The devil is in the details.
Actually they controlled for appendicitis.
Great Catch.
they frame it as one thing whole in fact its far less egregrious than presented.
what was the name agian...The Medical group for The Study Of Doin Black Folks Wrong??
And when they go to the dentist, x-rays are taken with a Polaroid.
The devil is in the details.
I am guessing you might be right.
Unless this research is broken down by hospital I would not give it much credence.
Unless blacks and whites are treated differently in THE SAME HOSPITAL it is a bunch of race baiting hog wash.
Where are blacks most likely to go to the ER? In a metropolitan hospital.
What is a metro hospital very likely to see? Drug seeking behaviors.
What happens when ER doctors see a lot of drug seeking behavior? They become cautious about prescribing pain killers.
Everything in human behavior is conditional. If you learn that certain types of people and certain types of behavior are drug seeking types you as a doctor are not going to give a person displaying those behaviors powerful drugs. It is what the law requires.
each case is different...
did the kids come in on their own?...or was their drugged adled parent with them, demanding oxy's?...
were these kids in repeatedly, brought in by said parents?....were the kids the prop for getting more oxy's for mommy or daddy?...
true appendicitis is a surgical emergency...if the "kids" were sent home without oxys then they probably did not have appendicitis....
my mother would have given us ginger ale and a hot water bottle to hold to our abdomen for pain...
The inner city hospitals probably have much tighter budgets.
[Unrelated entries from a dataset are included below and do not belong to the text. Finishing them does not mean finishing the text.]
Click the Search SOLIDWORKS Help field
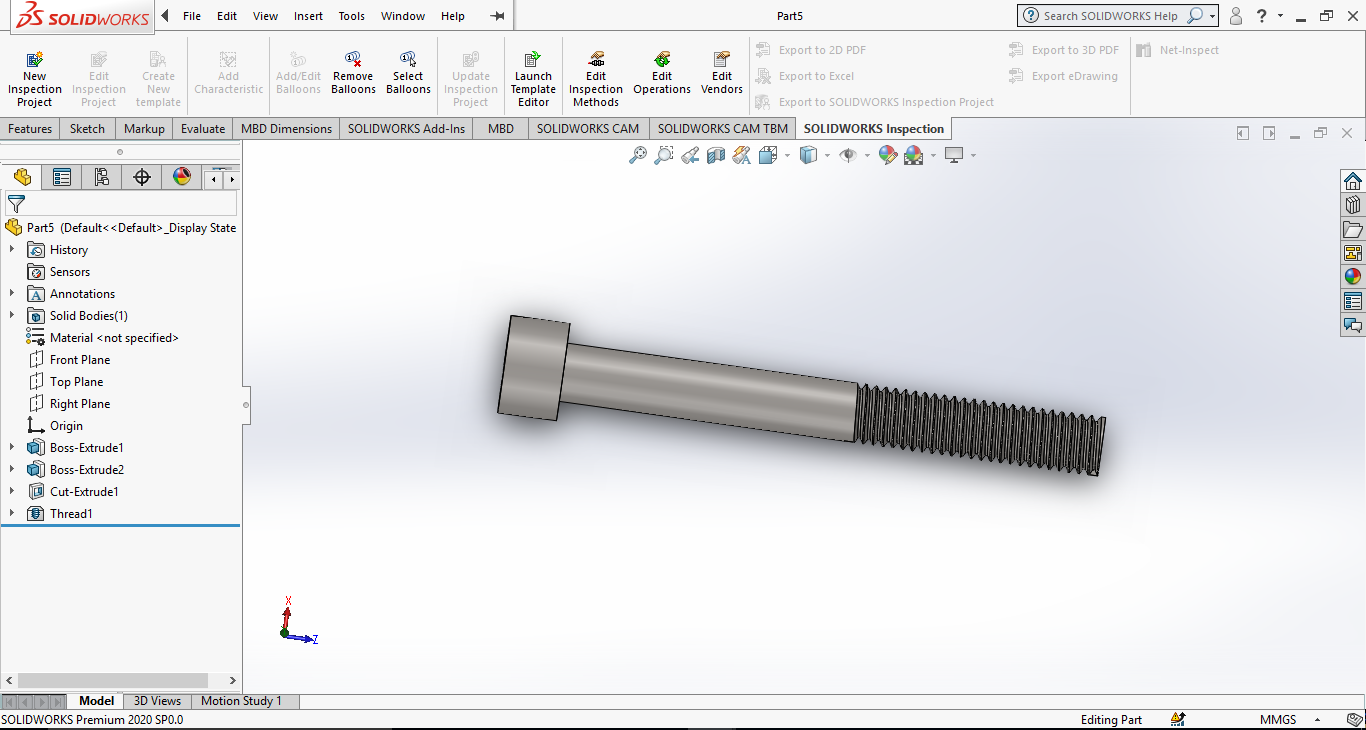This screenshot has height=730, width=1366. [x=1110, y=16]
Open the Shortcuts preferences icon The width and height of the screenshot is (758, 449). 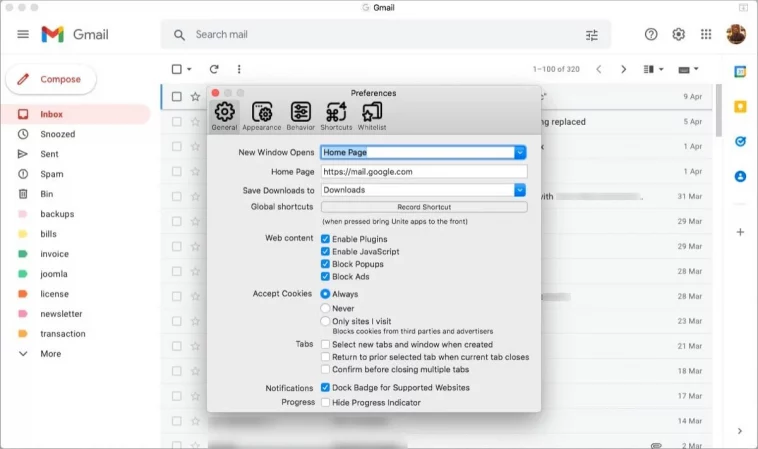click(336, 116)
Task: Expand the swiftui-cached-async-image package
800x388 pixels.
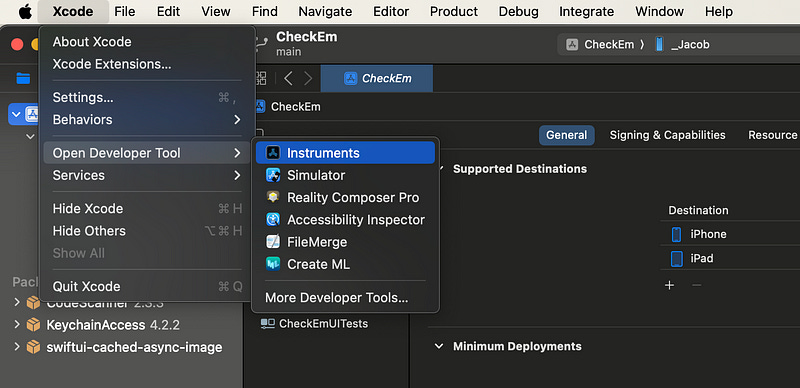Action: 17,347
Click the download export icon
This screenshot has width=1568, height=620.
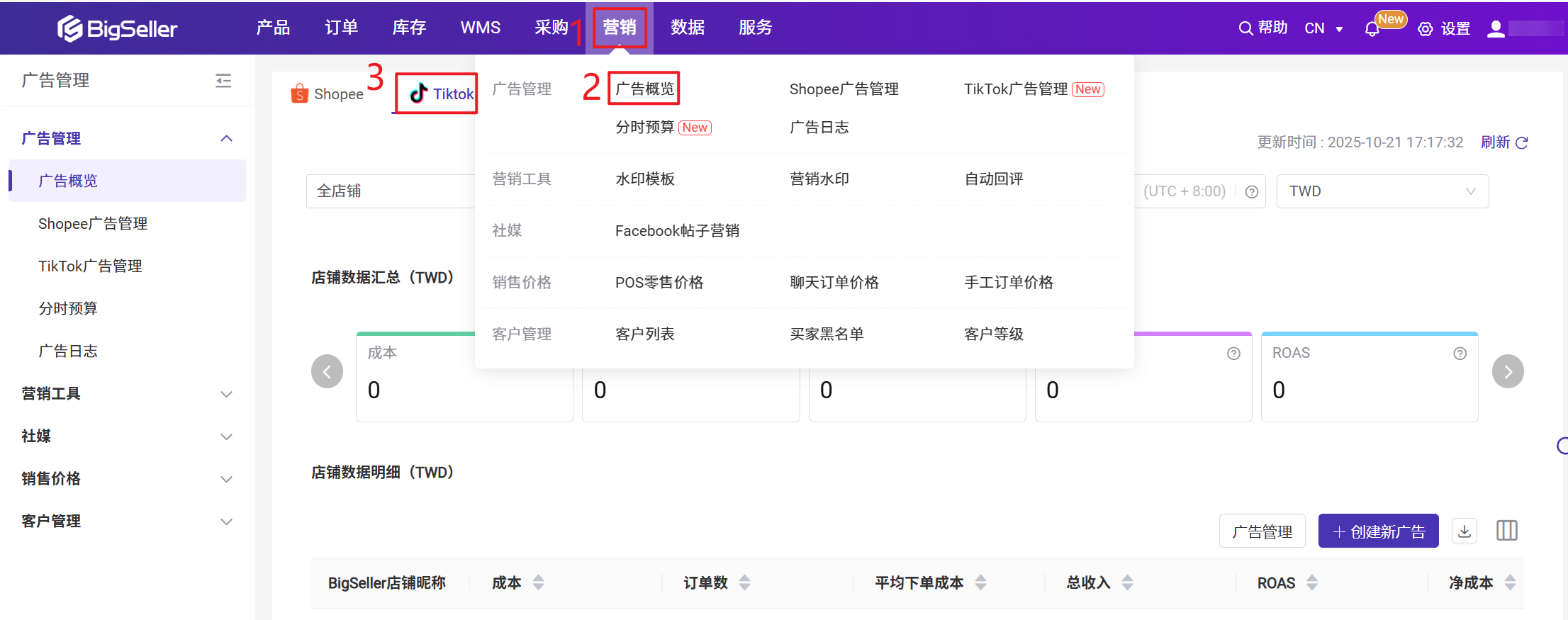tap(1465, 531)
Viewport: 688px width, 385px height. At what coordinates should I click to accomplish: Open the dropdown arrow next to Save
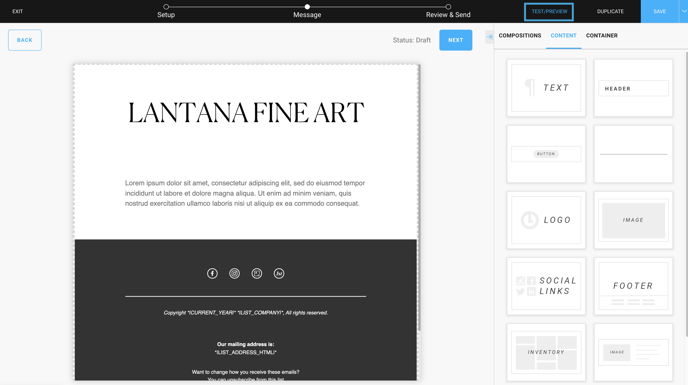tap(684, 11)
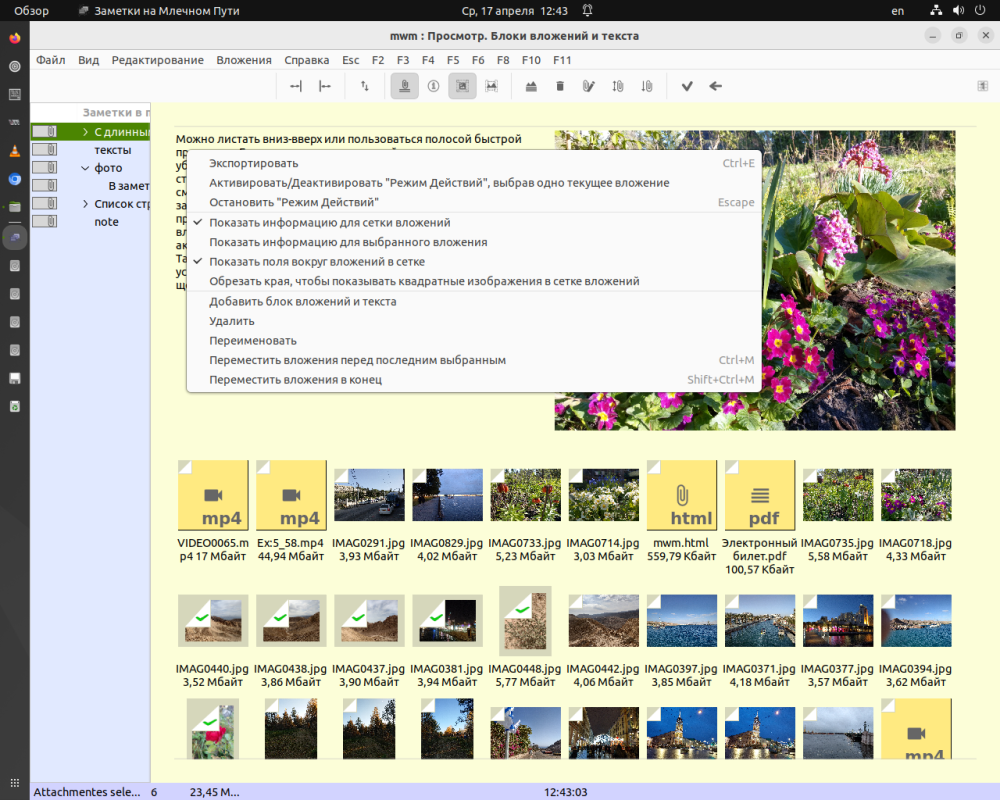Image resolution: width=1000 pixels, height=800 pixels.
Task: Click the paperclip stamp icon in toolbar
Action: tap(404, 87)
My son fell while riding his bike across the street from the hospital where he was born. Didn’t let go of the handle bars. he wasn’t much of a cryer but he just wouldn’t stop so I took him in. The doc had him make a fist, then took his hand and turned his arm in a circle and said it was a sprain or something. They took gave him some codeine to sleep and put his arm in a sling.
The next morning we went to see a specialist who took an xray and he had a dislocated elbow and a spiral fracture going up. Instead of making a fist, when you dislocate your elbow you can’t OPEN your hand straight out, but you can still close it in a fist. OOPS.
Also, the bone from his wrist to his elbow had actually bent instead of cracking so they had to force it back into shape. We had to go back to the hospital because they put him under anesthesia, the most dangerous part, but he’s ok.